■ **Your task**
Below are some records. Write out the line that contains "HOME (24, 281)" and all lines after it, exactly, but not the pictures.

■ **Information provided**
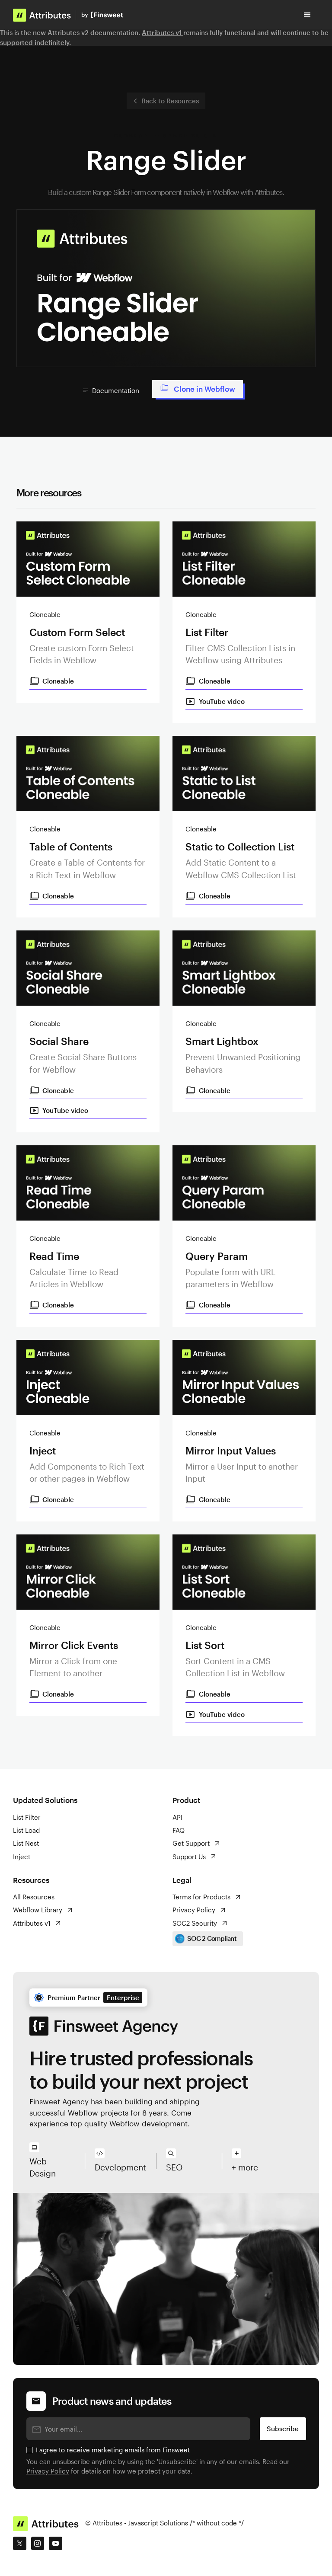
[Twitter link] (19, 2543)
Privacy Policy (47, 2471)
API (177, 1817)
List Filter (27, 1817)
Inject (21, 1856)
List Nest (26, 1843)
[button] (307, 15)
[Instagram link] (37, 2543)
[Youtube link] (55, 2543)
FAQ (178, 1830)
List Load (26, 1830)
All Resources (33, 1897)
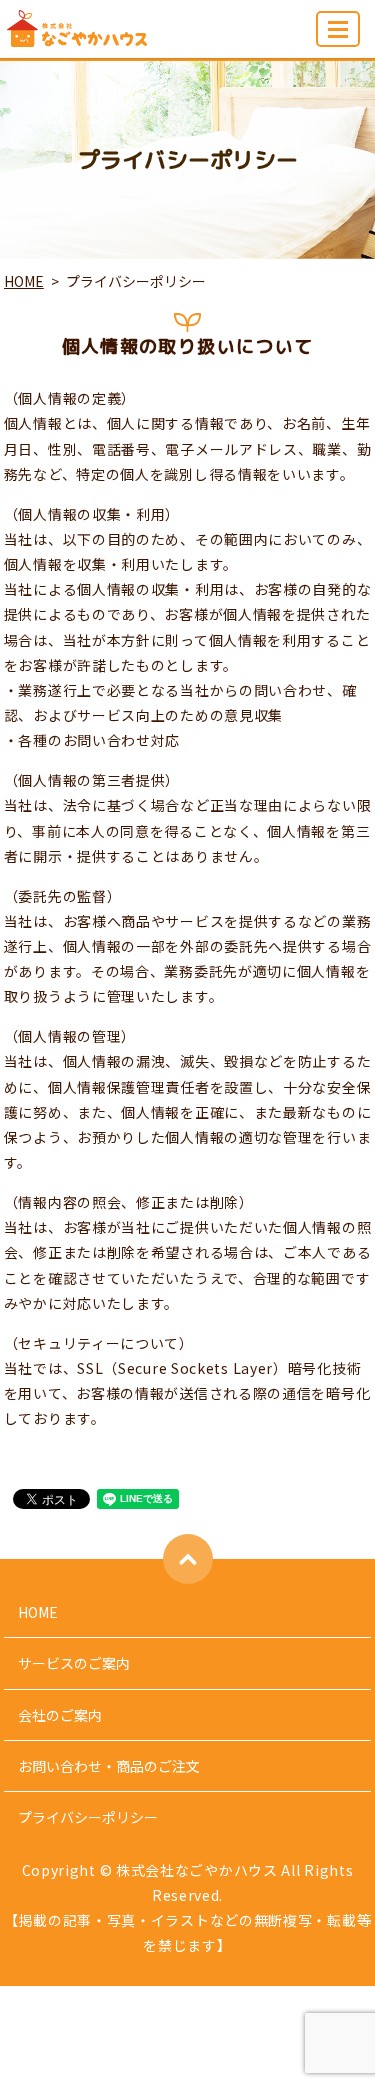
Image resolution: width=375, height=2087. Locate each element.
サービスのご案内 (74, 1663)
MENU (338, 29)
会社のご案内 (60, 1715)
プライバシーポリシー (88, 1817)
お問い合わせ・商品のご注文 (109, 1766)
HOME (24, 281)
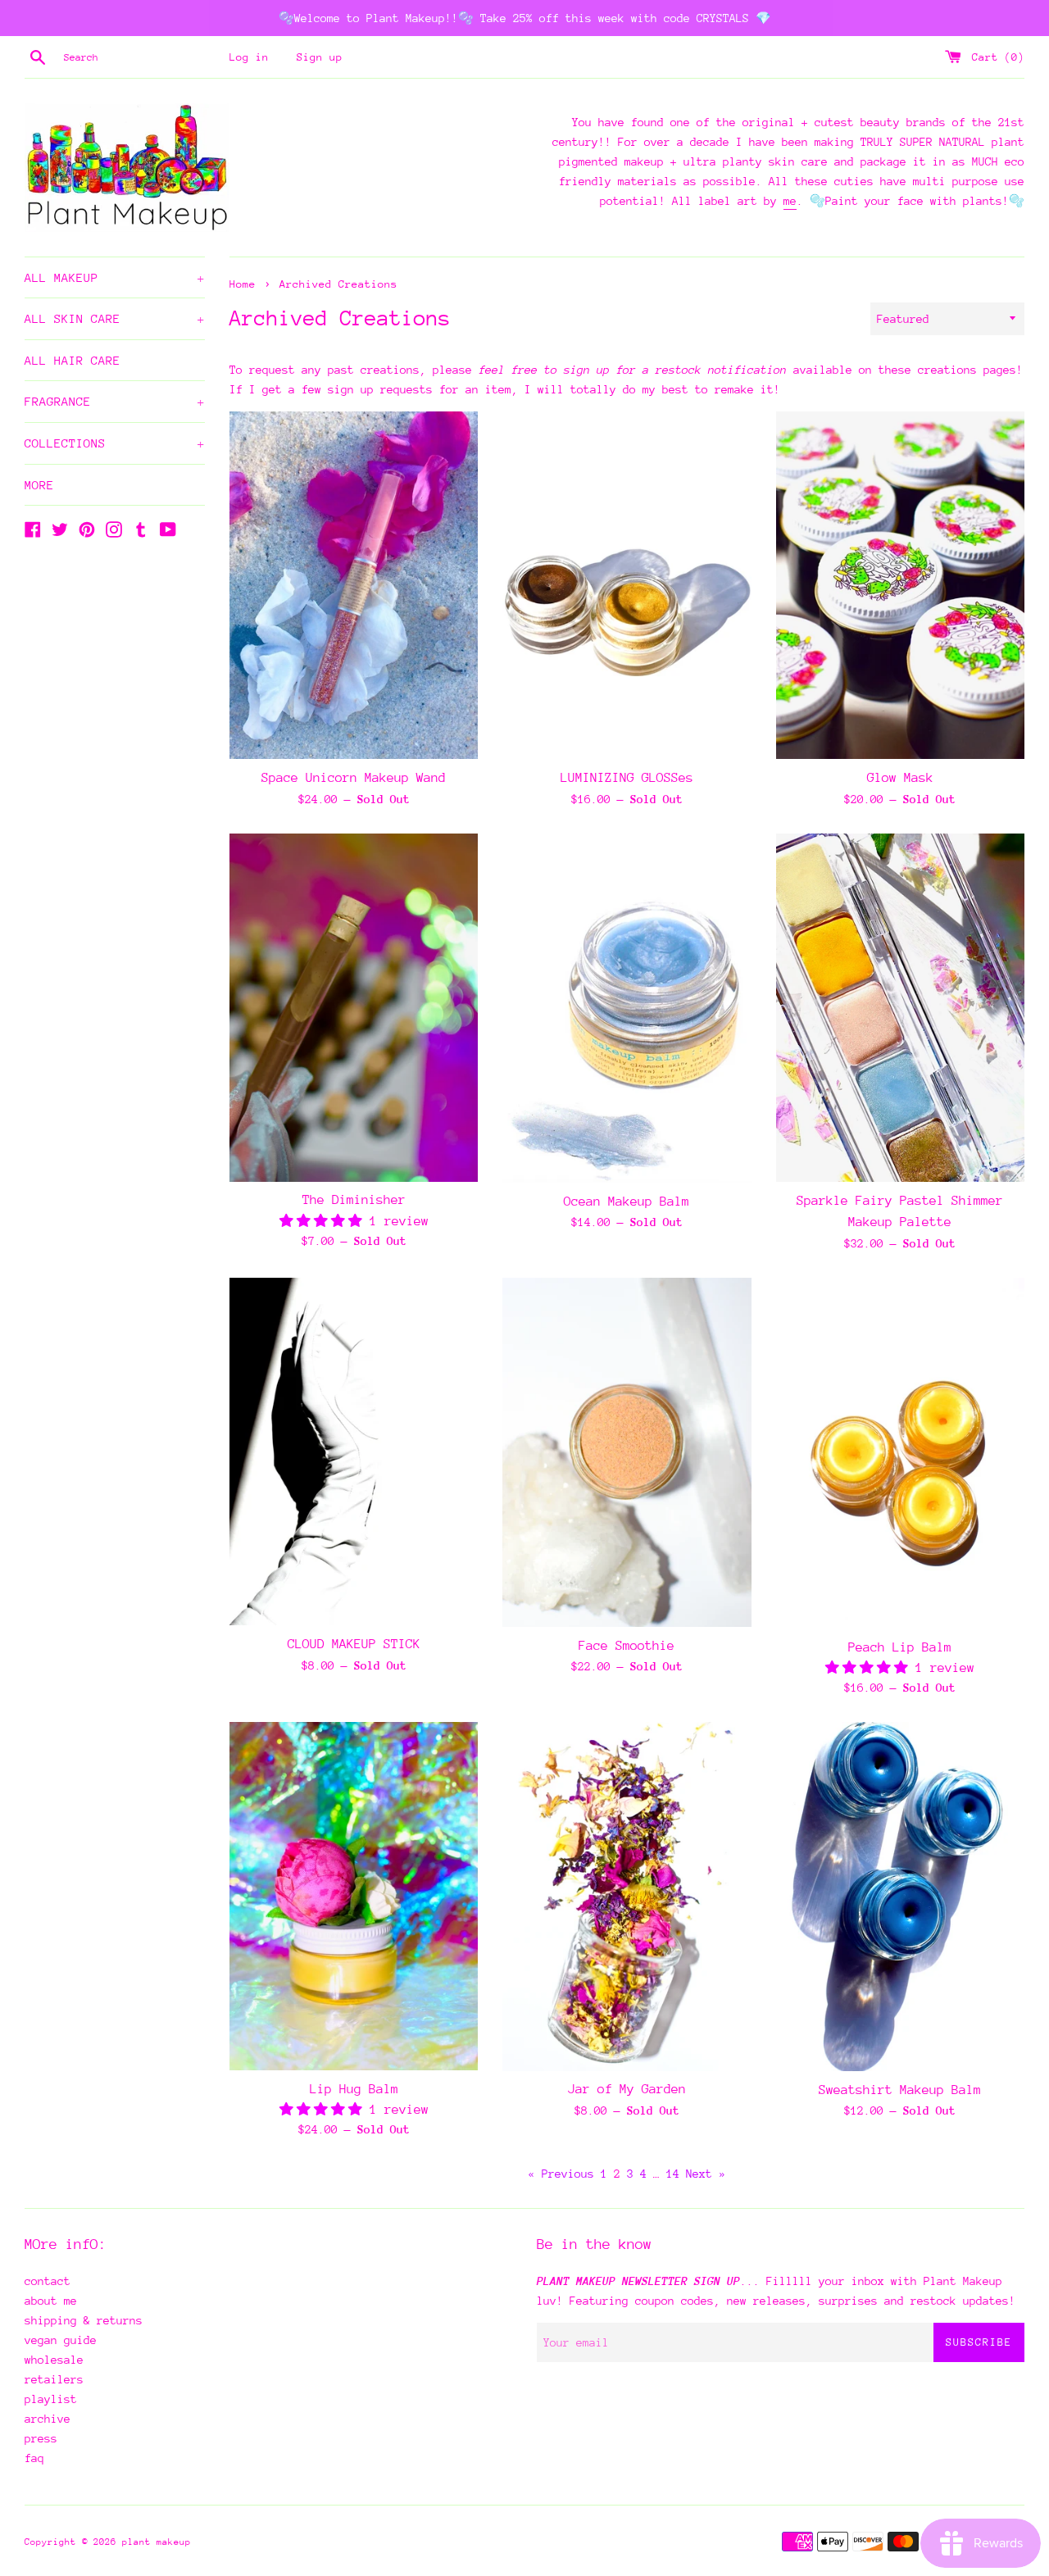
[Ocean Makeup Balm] (626, 1008)
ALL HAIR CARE (72, 360)
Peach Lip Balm (899, 1647)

■ **Finished task**
HOME (24, 281)
[Ocean Makeup Balm] (626, 1008)
ALL HAIR CARE (72, 360)
Peach Lip Balm (899, 1647)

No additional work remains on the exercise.